Scientific classification
- Kingdom: Animalia
- Phylum: Chordata
- Class: Aves
- Order: Cuculiformes
- Family: Cuculidae
- Genus: Centropus
- Species: C. chlororhynchos
- Binomial name: Centropus chlororhynchos Blyth, 1849
- Synonyms: Centropus chlororhynchus

= Green-billed coucal =

- Genus: Centropus
- Species: chlororhynchos
- Authority: Blyth, 1849
- Conservation status: VU
- Synonyms: Centropus chlororhynchus

Species of bird

The green-billed coucal (Centropus chlororhynchos) is a member of the cuckoos. It is endemic to Sri Lanka's wet zone and listed as Vulnerable on the IUCN Red List, as the small population declined due to forest destruction and fragmentation.
It inhabits the tall rainforests of southwest Sri Lanka and nests in bushes.
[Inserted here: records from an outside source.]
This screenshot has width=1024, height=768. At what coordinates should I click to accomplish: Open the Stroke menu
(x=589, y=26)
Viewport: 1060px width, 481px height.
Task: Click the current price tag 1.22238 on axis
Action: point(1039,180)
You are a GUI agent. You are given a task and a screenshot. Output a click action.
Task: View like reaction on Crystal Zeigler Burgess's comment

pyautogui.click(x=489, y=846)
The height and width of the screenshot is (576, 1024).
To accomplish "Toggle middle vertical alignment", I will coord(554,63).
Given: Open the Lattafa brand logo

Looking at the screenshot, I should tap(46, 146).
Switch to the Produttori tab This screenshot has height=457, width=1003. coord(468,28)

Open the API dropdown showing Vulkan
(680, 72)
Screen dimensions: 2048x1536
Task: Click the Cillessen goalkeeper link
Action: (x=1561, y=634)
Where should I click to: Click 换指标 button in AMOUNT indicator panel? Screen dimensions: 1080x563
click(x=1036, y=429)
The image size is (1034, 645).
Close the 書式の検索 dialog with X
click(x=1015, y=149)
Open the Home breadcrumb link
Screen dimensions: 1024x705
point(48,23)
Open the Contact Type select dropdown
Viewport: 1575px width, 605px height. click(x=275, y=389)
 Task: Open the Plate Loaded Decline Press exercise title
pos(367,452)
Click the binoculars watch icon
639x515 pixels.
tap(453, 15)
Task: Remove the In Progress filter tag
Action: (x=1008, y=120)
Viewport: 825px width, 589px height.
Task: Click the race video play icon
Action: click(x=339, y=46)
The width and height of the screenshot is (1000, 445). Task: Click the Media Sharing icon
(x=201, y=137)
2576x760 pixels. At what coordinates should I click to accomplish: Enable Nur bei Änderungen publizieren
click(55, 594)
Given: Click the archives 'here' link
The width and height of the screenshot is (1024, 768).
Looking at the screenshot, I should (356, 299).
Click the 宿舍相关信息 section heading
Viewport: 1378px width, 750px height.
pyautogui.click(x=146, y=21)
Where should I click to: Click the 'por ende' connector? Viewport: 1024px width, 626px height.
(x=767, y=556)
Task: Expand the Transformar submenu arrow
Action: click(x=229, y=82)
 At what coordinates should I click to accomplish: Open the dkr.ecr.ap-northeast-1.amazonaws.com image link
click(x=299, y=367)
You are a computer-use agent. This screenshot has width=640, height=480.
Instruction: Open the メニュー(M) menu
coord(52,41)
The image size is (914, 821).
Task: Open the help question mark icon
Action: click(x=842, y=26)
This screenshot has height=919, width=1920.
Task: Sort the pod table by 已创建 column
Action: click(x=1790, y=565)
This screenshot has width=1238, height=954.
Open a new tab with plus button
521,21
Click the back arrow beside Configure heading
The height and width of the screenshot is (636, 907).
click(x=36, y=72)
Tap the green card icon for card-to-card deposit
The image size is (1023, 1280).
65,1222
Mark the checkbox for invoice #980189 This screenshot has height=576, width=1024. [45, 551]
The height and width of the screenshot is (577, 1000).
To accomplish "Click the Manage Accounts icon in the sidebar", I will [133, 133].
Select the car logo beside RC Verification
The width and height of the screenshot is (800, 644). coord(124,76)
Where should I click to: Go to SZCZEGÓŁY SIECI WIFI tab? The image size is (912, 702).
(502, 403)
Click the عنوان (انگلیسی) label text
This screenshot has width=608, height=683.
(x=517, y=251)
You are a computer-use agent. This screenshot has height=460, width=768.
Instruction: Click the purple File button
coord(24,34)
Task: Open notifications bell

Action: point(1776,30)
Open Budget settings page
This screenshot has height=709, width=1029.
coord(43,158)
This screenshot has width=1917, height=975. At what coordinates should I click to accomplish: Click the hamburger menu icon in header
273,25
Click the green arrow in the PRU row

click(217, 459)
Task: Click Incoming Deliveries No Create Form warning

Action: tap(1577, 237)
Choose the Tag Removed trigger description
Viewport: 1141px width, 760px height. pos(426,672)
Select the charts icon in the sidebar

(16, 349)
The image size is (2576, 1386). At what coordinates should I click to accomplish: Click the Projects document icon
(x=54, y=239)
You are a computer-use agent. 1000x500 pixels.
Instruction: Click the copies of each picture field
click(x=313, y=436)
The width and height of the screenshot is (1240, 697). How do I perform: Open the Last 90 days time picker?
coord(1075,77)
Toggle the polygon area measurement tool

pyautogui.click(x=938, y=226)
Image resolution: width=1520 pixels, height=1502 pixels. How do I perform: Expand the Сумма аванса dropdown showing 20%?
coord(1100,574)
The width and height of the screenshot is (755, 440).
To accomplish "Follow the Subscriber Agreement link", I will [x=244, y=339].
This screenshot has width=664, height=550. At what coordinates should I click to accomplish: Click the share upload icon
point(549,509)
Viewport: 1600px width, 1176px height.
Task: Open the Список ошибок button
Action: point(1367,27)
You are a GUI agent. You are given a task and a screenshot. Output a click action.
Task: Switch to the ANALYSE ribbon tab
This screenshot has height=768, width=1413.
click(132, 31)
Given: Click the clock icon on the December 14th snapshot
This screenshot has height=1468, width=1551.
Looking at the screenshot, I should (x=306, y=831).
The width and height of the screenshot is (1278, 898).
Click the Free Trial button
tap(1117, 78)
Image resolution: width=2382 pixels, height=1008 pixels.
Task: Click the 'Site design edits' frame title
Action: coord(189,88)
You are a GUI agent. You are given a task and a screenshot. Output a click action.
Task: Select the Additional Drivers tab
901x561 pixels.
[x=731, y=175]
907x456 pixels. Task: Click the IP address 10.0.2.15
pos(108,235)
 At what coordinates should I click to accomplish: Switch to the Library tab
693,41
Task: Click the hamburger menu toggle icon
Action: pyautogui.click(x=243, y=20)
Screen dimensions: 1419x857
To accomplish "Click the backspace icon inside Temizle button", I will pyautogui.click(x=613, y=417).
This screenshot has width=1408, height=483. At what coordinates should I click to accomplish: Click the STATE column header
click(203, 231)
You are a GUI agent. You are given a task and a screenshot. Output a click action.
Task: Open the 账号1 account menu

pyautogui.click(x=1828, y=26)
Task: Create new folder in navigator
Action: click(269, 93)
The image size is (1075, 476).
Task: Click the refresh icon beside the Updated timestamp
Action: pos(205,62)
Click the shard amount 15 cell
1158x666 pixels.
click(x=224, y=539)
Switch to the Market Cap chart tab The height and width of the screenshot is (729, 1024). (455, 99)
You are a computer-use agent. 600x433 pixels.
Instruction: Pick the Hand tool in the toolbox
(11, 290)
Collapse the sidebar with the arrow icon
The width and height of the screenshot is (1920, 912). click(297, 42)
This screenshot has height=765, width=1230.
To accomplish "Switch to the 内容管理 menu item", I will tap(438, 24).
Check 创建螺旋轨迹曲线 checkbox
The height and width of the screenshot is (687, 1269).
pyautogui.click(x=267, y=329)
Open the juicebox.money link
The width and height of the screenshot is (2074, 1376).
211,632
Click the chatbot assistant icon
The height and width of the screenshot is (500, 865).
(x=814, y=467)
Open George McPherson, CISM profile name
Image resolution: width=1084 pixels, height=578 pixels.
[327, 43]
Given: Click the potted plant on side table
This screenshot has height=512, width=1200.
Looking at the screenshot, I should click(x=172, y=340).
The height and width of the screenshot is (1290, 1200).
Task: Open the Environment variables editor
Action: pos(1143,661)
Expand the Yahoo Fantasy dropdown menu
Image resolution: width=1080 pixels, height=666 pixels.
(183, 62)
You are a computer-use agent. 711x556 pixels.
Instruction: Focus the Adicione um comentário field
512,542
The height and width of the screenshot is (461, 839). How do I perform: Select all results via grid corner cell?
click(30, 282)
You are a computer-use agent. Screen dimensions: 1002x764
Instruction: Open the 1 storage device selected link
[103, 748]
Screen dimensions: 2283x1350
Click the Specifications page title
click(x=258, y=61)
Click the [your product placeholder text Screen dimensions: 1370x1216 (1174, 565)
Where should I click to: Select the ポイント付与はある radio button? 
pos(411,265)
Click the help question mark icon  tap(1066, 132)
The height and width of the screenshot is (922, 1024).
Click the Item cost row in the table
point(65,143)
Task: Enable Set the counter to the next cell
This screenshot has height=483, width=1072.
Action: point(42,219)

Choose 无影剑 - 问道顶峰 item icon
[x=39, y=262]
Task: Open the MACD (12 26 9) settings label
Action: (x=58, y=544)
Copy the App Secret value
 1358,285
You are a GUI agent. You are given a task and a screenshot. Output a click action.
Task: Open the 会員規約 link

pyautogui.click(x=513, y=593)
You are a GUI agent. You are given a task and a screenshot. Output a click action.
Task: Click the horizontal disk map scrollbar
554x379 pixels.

Its typical clutch is 2–3 eggs.

==Description==
It is a medium to large bird at 43 cm. Its head and body is purple-black, the wings are maroon above and black below, and the long tail is dark green. The bill is a distinctive light green. Sexes are similar, but juveniles are duller and streaked. It is somewhat smaller and less contrasted than the more widespread greater coucal. Despite its size and distinctive call, this is a difficult species to see because of the dense habitat in which it lives and its retiring nature. It feeds on a wide range of insects, caterpillars and small vertebrates, but snails are a favourite.

==In culture==

In Sri Lanka, this bird is known as bata atti-kukula – or, wal atti-kukula in the Sinhala language. This bird appears in a 20 rupee Sri Lankan postal stamp.